Page extract
-------

Nurses 'reluctantly' take to the picket lines in Shropshire in support of union pay demand
Nurses took to the picket line in Shrewsbury in support of their strike for more pay and relief from crippling workloads.
Members of the Royal College of Nursing including district nurses, and mental health staff held placards and wore bibs outside the offices on Shropshire Community Heath Trust in Mytton Oak Road.
But the dispute is not with their employers but with the Government who they want to talk to about issues in the profession, including pay and terms and conditions.
Members voted to take strike action at ShropCom and at the Robert Jones and Agnes Hunt Orthopaedic Hospital near Oswestry. The strike does not include RCN members at the acute hospitals at Shrewsbury & Telford Hospitals NHS Trust.
Vicky Hincks, 52, a team leader and district nurse for 26 years, said: "I never thought I would be on a picket line here today.
"For me it is about recruitment and retention, to attract people to the profession and to get them to stay.
"It's not about our employer though, it is a national dispute."
She added that she found it really sad that there would have been more people on the picket line but "they cannot afford to take one day without pay."
Community nursing sister Hannah Mitchell, 34, covers the Pontesbury area alongside her team who are feeling overworked.
"Nurses do not want to strike but we feel so passionate about the situation," she said. "We are torn about striking. All our patients are safe but nurses do struggle with the idea of striking but we deserve it. We do not want to have to do this but we have got to make a stand sometime."
Deb Evans, the RCN's community lead is based in London but lives in Montgomery, said; "I have never known such problems in the service with staffing numbers, retention and burnout. There aren't enough skilled people being retained to deliver the care that patients need.
"Nurses are exhausted. The Government needs to get round the table."
Vikki Logan, 32, is based in Telford but is a part of a team providing Child and Adolescent Mental Health Services across Shropshire. They have a team of between 18 and 20 providing services across Shropshire and Telford.
"There is a lot of demand from young people and they are needing support. We are trying to encourage people to join the profession."

-------

Stored records:
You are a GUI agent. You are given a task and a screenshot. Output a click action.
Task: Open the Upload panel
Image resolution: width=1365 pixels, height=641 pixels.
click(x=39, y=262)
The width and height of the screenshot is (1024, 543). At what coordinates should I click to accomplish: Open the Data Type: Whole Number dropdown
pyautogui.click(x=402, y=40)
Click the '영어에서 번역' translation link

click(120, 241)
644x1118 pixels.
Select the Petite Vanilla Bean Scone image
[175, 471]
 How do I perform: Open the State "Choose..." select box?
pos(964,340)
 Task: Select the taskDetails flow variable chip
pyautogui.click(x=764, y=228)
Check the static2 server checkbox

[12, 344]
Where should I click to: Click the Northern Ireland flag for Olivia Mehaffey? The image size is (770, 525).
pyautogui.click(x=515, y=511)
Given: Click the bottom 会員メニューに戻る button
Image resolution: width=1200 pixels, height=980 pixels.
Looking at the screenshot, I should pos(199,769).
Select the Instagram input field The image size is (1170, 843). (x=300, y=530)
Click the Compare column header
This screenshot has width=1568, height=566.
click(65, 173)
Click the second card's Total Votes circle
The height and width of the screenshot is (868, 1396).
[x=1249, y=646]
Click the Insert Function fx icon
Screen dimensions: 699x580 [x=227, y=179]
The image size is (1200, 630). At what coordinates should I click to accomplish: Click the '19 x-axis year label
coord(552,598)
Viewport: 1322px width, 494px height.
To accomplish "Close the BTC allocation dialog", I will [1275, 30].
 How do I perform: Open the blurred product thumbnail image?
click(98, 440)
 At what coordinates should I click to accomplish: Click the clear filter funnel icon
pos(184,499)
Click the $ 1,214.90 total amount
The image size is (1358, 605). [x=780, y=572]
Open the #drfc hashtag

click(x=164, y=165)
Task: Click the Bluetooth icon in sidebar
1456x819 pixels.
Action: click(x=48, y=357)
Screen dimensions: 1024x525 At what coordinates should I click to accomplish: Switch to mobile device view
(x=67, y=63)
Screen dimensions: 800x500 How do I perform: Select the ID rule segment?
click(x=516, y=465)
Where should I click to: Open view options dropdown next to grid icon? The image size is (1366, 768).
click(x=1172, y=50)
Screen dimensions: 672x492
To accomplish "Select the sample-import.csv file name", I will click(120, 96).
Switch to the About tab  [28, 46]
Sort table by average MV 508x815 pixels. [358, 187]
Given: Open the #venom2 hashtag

-------

Task requirements
A. Translate this sentence from the article on the nurses' strike in Shropshire into Spanish: "For me it is about recruitment and retention, to attract people to the profession and to get them to stay."
B. Reproduce the part of the article on the nurses' strike in Shropshire between "But the dispute" and "terms and conditions.", inclusive.
These items are separate material, apart from the article on the nurses' strike in Shropshire.

Task solutions
A. Para mí se trata de la contratación y la retención, de atraer a gente a la profesión y de conseguir que se quede.

B.
But the dispute is not with their employers but with the Government who they want to talk to about issues in the profession, including pay and terms and conditions.